_To be done_. Swap "debit" for "credit" in the lines running from the one containing "Given: Select the" through the end of the records, and give back only those lines with nothing else altered.

_Supplied information_.
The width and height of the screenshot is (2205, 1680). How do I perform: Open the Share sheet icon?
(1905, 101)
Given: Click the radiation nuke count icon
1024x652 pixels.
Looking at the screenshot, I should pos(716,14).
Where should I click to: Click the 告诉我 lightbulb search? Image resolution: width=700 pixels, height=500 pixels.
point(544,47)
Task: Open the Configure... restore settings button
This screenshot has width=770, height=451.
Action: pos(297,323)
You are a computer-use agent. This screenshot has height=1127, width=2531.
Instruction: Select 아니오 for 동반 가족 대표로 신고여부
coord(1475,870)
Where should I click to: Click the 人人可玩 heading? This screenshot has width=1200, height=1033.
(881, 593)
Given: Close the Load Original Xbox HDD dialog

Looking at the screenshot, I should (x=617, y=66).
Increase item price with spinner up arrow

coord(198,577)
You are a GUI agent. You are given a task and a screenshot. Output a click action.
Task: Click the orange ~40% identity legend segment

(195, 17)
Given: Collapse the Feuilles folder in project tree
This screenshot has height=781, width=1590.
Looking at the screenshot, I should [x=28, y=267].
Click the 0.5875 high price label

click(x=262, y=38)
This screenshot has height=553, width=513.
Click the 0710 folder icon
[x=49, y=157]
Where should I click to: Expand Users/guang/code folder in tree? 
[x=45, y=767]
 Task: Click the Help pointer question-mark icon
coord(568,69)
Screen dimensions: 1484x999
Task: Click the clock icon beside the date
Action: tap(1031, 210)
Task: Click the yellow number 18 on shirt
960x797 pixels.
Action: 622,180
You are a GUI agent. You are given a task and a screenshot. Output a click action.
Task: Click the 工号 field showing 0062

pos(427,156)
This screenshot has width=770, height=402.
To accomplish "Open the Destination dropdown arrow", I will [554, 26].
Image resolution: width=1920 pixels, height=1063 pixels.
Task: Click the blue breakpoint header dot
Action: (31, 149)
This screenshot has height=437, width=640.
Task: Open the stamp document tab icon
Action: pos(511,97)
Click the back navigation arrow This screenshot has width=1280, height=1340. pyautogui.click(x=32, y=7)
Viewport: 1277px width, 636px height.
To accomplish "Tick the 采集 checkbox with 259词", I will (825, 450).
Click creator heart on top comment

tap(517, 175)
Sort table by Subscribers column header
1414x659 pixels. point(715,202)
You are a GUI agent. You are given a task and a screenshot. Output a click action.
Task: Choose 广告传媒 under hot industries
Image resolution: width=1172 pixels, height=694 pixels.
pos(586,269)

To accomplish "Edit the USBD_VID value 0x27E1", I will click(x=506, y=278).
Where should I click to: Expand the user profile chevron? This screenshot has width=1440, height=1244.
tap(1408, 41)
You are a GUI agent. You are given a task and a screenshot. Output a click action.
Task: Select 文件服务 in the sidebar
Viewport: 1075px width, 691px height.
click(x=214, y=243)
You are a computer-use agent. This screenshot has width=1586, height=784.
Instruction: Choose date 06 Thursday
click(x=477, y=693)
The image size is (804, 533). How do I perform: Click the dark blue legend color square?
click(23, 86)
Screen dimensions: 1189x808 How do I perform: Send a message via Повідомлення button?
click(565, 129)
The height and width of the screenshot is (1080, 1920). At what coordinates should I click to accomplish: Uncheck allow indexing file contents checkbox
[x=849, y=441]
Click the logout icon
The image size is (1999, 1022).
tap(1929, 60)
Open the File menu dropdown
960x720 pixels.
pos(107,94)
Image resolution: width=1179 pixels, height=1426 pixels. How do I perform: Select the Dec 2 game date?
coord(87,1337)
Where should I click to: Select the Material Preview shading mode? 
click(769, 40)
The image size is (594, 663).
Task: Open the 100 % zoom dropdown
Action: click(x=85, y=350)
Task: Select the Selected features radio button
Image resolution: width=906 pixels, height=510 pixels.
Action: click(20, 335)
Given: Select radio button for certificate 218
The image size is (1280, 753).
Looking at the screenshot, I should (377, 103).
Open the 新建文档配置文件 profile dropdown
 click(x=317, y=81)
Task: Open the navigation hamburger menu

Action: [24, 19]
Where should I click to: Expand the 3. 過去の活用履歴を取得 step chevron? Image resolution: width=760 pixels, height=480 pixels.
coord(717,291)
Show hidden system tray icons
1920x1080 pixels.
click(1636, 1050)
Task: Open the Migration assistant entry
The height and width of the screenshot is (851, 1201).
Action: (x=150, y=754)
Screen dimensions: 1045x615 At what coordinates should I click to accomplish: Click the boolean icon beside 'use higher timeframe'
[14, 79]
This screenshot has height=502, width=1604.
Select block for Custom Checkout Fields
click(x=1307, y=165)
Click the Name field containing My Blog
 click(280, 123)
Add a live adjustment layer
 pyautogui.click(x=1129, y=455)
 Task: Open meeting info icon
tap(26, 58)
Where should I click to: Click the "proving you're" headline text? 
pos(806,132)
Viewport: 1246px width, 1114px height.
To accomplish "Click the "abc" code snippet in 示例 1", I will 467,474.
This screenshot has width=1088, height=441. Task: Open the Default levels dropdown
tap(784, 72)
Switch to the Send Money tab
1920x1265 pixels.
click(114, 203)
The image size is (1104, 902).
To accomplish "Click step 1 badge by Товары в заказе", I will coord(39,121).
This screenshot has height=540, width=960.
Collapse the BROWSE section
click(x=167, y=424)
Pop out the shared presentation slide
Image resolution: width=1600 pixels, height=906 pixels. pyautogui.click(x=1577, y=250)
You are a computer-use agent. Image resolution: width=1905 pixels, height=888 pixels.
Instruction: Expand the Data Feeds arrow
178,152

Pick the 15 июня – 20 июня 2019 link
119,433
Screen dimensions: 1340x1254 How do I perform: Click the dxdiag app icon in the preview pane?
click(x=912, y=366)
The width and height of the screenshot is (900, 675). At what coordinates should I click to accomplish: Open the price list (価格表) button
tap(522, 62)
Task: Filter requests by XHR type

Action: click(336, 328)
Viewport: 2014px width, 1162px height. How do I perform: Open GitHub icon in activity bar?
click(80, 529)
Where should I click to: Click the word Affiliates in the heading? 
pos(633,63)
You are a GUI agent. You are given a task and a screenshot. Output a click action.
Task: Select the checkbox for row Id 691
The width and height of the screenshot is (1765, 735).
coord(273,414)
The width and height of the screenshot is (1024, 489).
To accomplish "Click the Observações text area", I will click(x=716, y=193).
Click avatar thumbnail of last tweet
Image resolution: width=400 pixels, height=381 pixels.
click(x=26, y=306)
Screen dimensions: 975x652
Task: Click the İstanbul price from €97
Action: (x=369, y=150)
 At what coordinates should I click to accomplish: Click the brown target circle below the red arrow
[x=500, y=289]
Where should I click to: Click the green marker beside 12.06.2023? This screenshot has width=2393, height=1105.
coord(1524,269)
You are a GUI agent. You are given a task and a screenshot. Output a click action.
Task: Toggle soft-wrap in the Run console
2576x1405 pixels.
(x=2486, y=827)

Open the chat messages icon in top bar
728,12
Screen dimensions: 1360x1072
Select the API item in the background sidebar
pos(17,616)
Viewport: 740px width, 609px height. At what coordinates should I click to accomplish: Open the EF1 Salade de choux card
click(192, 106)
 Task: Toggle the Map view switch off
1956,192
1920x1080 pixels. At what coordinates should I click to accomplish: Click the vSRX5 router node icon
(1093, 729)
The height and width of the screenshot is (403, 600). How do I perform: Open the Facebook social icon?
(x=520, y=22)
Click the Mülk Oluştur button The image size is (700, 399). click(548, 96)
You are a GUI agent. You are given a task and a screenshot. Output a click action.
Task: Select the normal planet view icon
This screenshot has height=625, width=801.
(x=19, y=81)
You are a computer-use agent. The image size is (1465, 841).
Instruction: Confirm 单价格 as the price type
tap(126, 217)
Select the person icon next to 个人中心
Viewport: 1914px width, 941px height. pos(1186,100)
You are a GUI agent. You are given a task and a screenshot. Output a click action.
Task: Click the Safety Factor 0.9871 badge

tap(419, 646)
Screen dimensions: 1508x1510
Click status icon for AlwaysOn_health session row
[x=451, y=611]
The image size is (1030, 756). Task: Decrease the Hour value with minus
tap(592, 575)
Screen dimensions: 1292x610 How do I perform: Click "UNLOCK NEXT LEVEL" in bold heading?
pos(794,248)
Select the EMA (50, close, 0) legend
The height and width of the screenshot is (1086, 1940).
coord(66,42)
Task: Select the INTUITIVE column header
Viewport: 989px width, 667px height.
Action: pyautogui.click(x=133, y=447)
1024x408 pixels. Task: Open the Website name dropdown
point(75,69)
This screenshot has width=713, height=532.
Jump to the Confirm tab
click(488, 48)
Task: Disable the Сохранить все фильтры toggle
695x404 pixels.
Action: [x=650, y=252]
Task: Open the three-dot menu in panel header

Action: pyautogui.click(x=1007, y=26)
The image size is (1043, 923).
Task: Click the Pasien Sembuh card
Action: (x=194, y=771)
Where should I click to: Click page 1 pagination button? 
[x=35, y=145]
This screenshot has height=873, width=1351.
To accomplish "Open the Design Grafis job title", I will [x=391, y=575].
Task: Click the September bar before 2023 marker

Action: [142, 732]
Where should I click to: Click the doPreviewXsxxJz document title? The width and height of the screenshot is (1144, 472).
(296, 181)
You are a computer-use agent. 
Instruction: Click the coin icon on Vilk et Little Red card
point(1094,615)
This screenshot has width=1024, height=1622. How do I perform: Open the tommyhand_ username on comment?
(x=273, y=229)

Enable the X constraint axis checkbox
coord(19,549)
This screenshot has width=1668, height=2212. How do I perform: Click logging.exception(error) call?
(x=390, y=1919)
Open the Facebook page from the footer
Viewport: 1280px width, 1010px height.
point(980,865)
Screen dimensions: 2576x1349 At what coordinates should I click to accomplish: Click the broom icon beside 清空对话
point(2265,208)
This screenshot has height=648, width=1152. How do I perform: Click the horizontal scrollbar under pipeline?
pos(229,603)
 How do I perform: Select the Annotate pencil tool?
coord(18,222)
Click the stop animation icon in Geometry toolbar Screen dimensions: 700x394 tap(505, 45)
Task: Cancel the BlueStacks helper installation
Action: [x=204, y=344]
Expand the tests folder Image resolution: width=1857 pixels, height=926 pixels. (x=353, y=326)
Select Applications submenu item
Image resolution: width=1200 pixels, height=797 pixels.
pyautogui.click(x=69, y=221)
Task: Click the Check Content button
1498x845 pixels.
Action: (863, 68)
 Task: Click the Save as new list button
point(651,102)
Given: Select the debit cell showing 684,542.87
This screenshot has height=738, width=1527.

_Result of the task_.
Given: Select the credit cell showing 684,542.87
This screenshot has height=738, width=1527.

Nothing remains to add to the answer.